Your assignment: Retype, word for word, the line holding "This screenshot has" and each line after it down to the end of the data; pictures are not copied.

Raw data:
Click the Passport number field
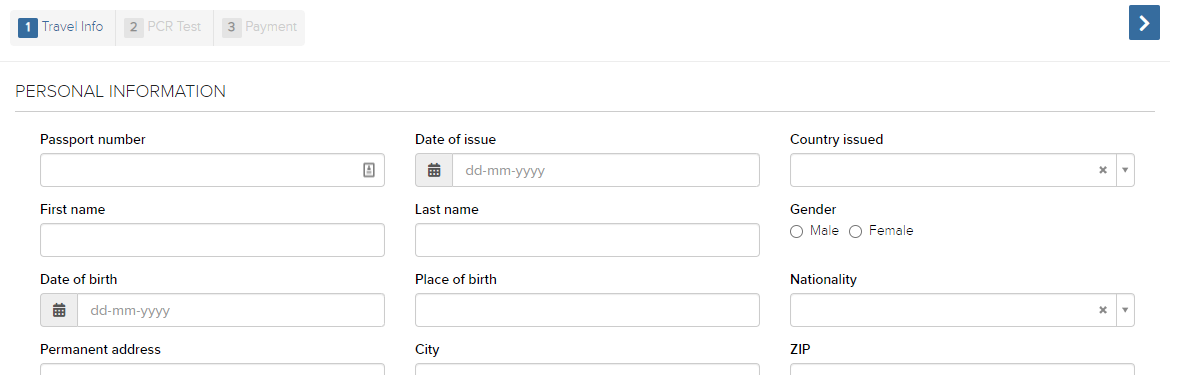pyautogui.click(x=213, y=171)

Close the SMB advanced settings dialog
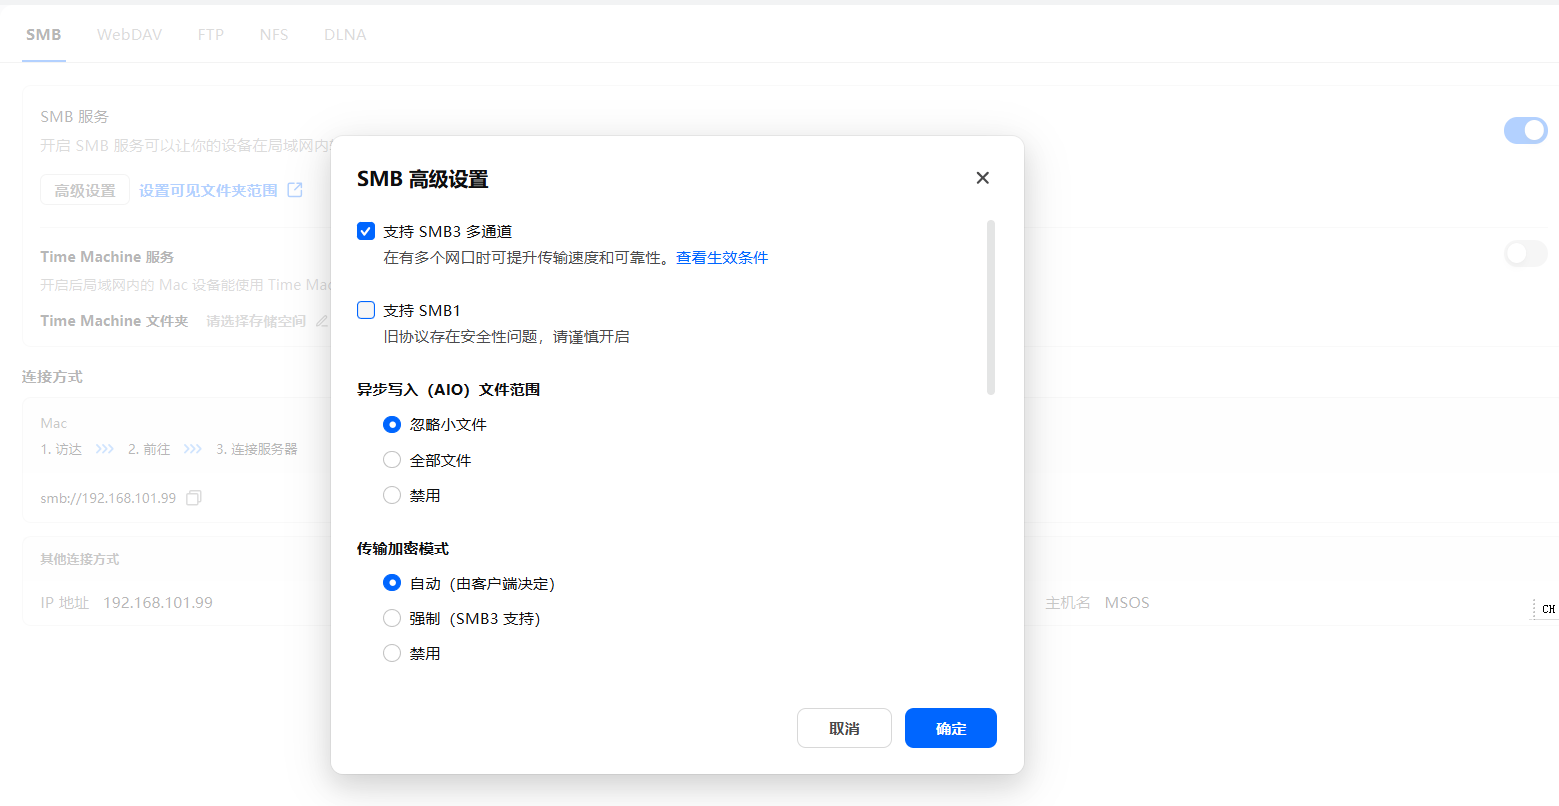982,178
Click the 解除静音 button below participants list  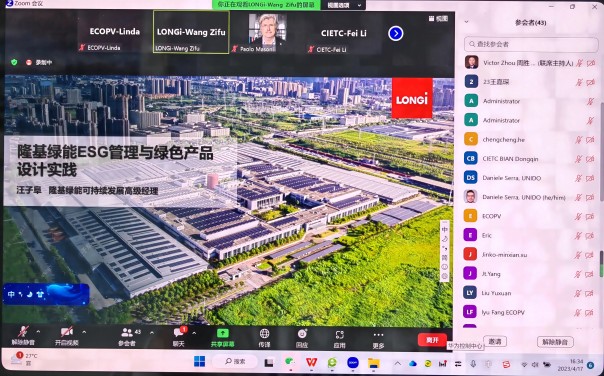pos(555,342)
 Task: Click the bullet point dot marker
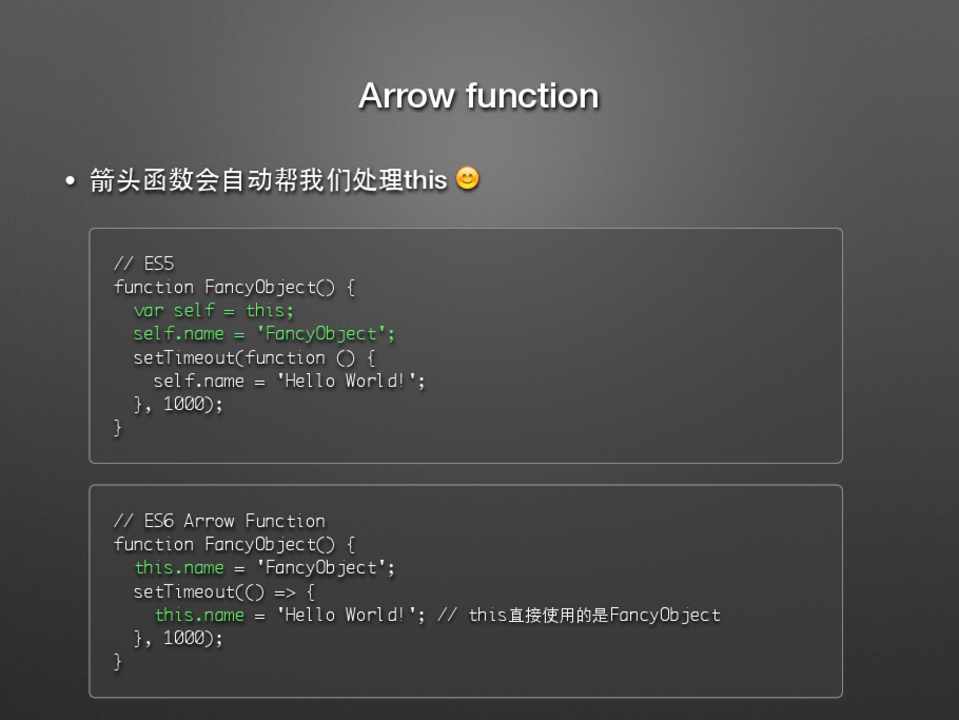tap(70, 182)
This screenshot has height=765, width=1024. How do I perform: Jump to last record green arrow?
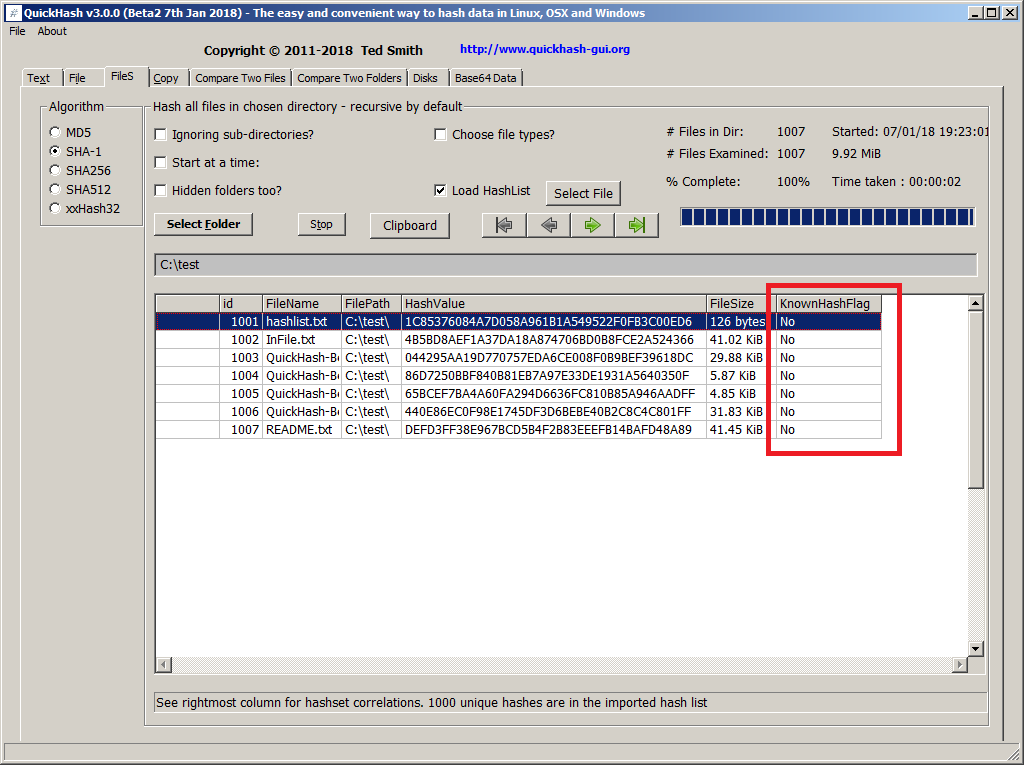click(x=636, y=225)
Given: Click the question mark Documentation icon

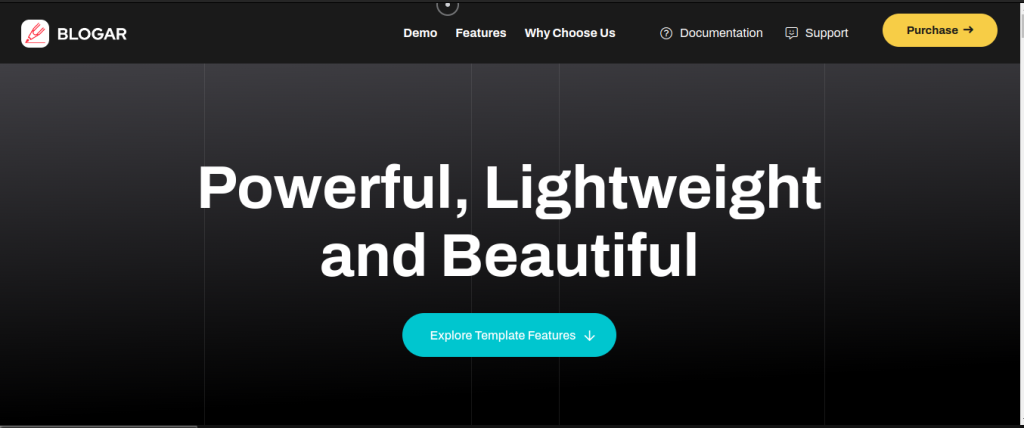Looking at the screenshot, I should (666, 33).
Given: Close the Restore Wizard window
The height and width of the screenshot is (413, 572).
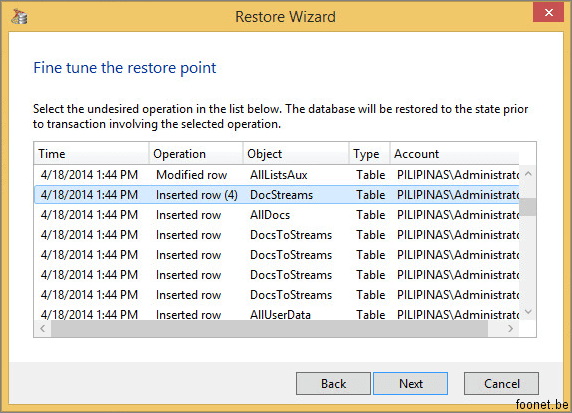Looking at the screenshot, I should pyautogui.click(x=548, y=12).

Answer to this exercise:
This screenshot has height=765, width=1024. How do I perform: Jump to last record green arrow?
click(x=636, y=225)
Given: Click the question mark Documentation icon

Looking at the screenshot, I should (666, 33).
Given: Close the Restore Wizard window
The height and width of the screenshot is (413, 572).
Looking at the screenshot, I should pyautogui.click(x=548, y=12).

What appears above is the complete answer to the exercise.